四物湯是由地黃、當歸、川芎、芍藥組成的傳統經典名方，在我國已有一千多年的應用歷史[12]，其具有造血、增強細胞免疫和放射防護等作用[13]。果糖是四物湯的主要成分，已證實其在部分壞死和凋亡的細胞模型中具有細胞保護作用[14]。然而，果糖是否具備保護細胞免受放射性損傷的能力還不得而知。本文報道了在γ射線照射下果糖對V79細胞具有輻射防護作用，并采用了3種方法檢驗，取得了一致性結果。

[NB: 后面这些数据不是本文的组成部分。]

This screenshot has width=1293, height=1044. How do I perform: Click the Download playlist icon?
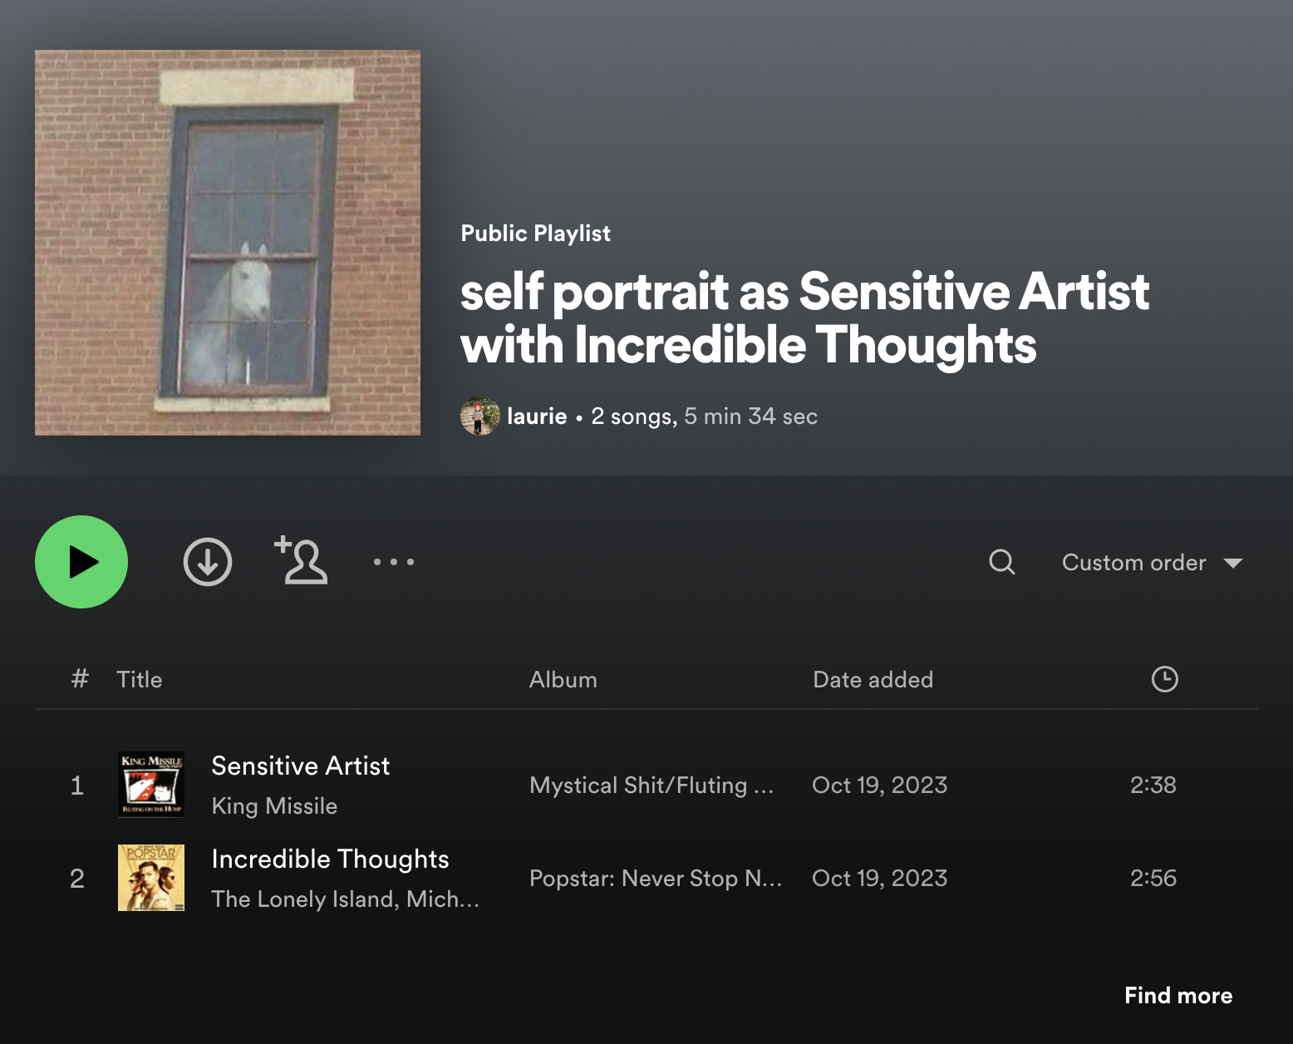(207, 562)
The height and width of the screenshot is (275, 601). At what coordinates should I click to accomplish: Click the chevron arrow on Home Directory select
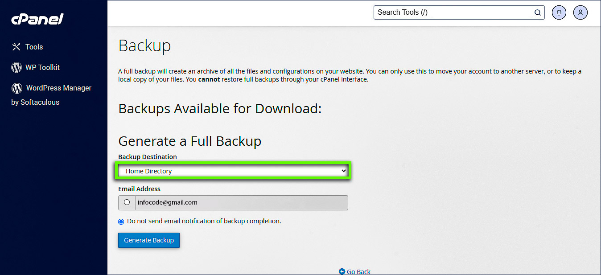[x=343, y=171]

對于細胞保護機制，首先考慮通過增加糖酵解活性和產生三磷酸腺苷來介導[15]，筆者認為果糖也可以通過作用于其他部位來提供保護。眾所周知，ROS在輻射損傷過程中損害了細胞關鍵成分，如DNA、蛋白質和脂類，從而導致細胞死亡，并最終導致組織的物理和化學損傷。針對活性氧的保護路徑，已經發現多種抗氧化防御機制。這些抗氧化防御系統包括：(1)金屬螯合物，如銅藍蛋白和轉鐵蛋白，能夠通過抑制Fenton或其他金屬催化反應來防止ROS的形成；(2)低分子量抗氧化劑，如抗壞血酸，谷胱甘肽和生育酚；(3)ROS相互作用的酶，如SOD、CAT和谷胱甘肽過氧化物酶[16]。因此，本實驗通過測定分析SOD、CAT活性及ROS水平，闡釋了果糖對細胞的保護機制可能是通過刺激抗氧化酶來發揮其有效的抗氧化劑作用。

綜上所述，果糖通過刺激SOD活性和降低ROS水平對V79細胞產生一定的抗輻射保護作用，其確切機制及電離輻射導致細胞死亡的機制尚有待深入研究，以期為開發新的輻射保護劑提供數據支撐。